**THE DATA**:
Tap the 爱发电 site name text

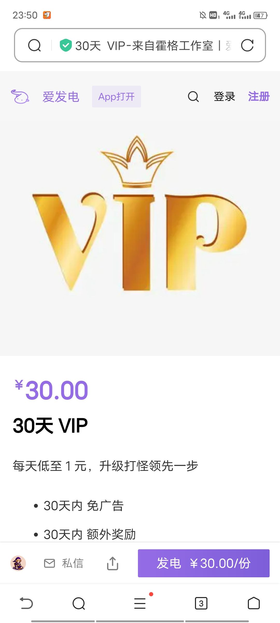(x=61, y=97)
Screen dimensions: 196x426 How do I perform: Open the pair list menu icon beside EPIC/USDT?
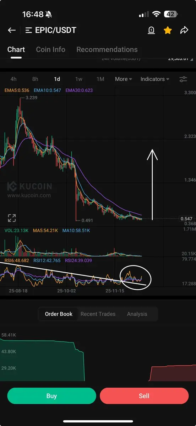[29, 30]

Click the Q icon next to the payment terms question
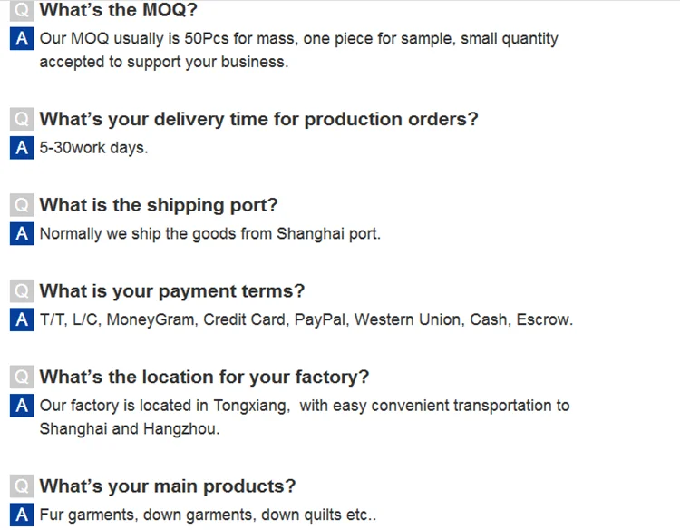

**TASK STATEMENT**: Restate the data word for word and exclude every picture.

**SOLUTION TO THE EXERCISE**:
Tap the 爱发电 site name text

(x=61, y=97)
Screen dimensions: 196x426 How do I perform: Open the pair list menu icon beside EPIC/USDT?
[29, 30]

Click the Q icon next to the payment terms question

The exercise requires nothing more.